What is the currency of climage change?
The conversation on climate change in financial services is getting louder and louder. Larry Fink, CEO of Blackrock, made the global challenge the focus of his seminal January letter, stating that heightened awareness of “the significant and lasting impact that [climate change] will have on economic growth and prosperity” means that “we are on the edge of a fundamental reshaping of finance.”
To action this, Fink said BlackRock would begin to exit certain investments with a “high sustainability-related risk”. As the world’s largest asset manager with nearly $7 trillion in investments, his warning was influential.
It prompted a raft of international companies to make important claims announce how they plan to make a difference. For example, Microsoft announced that by 2030 it will be carbon negative, and by 2050 the company will remove from the environment all the carbon that it has emitted since it was founded in 1975.
It’s a bold pledge and should be applauded as a result. However, following swiftly on the back of Fink’s letter, it’s clear that boards will increasingly have no choice but to sit up and listen to significant investors when it comes to cutting their carbon footprint, or risk losing out on significant investor capital.
How do we define the climate change currency?
In The Daily, Andrew Ross Sorkin, a financial columnist for The New York Times, raises the question as to how much of a difference corporates can make when there are entire countries that are so behind. China is the world’s largest greenhouse gas emitter accounting for approximately 27% of global emissions and it’s unclear when or how it plans to cut fossil fuel consumption levels.
So what is driving corporate climate agendas? In reality, the currency corporates are trading in goes beyond capital. It includes what is often known as the “softer” considerations, such as brand perception.
This dimension is far from soft especially in today’s digital world where companies are very easily held to account. Being seen as failing to address climate change carries very real risks. It can significantly impact a firms’ reputation among customers, its ability to attract talent and therefore its bottom line.
Who can afford to change the planet?
While large, wealthy companies are making bold pledges, in the UK this week, we have seen one council put a much lower and affordable price on tackling climate change. The residents of Warwickshire will be asked to vote on whether they are prepared to pay £1 per week in a historic referendum which aims to create a £3m “climate action fund” and make the entire district carbon-neutral by 2030.
Our client Bboxx is tackling the question of affordability for its consumers head on. They provide clean, reliable and affordable energy to hundreds of thousands of people. However, the energy sector still has a massive affordability gap. The latest Market Trends Report puts the gap $11 billion, estimating that the sector would need to grow at an accelerated rate of 13%, with up to $7.7 billion in external investment to companies and up to $3.4 billion of public funding to bridge that gap.

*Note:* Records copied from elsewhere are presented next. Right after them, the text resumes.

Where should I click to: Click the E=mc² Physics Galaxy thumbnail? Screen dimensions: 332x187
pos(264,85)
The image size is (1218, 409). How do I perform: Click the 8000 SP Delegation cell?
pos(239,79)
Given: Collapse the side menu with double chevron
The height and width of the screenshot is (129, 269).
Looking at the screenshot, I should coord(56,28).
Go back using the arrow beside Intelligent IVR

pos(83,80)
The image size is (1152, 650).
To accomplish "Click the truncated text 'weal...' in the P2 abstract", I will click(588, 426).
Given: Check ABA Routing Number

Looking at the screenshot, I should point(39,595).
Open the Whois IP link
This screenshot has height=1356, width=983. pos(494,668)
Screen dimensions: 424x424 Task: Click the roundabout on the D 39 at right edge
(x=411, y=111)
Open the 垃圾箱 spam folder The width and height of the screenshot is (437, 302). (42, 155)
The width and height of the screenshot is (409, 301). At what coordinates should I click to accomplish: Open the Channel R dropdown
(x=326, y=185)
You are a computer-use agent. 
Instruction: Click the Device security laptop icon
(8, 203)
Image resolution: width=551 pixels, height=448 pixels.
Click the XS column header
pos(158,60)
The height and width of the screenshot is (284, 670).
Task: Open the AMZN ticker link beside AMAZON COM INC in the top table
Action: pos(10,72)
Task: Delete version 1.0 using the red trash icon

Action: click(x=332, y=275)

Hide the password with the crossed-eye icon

In response, Bboxx have created the Affordability Accelerator Fund. Building on the existing use of subsidies which it launched alongside the Government of Togo last year, they have developed a new financing model which will transform subsidies into an investment class.
The overall message here is that no single group can create change. It’s about collaboration: with consumers, companies big and small, investors, governments and more coming together to find scalable solutions that will keep the planet turning for generations to come.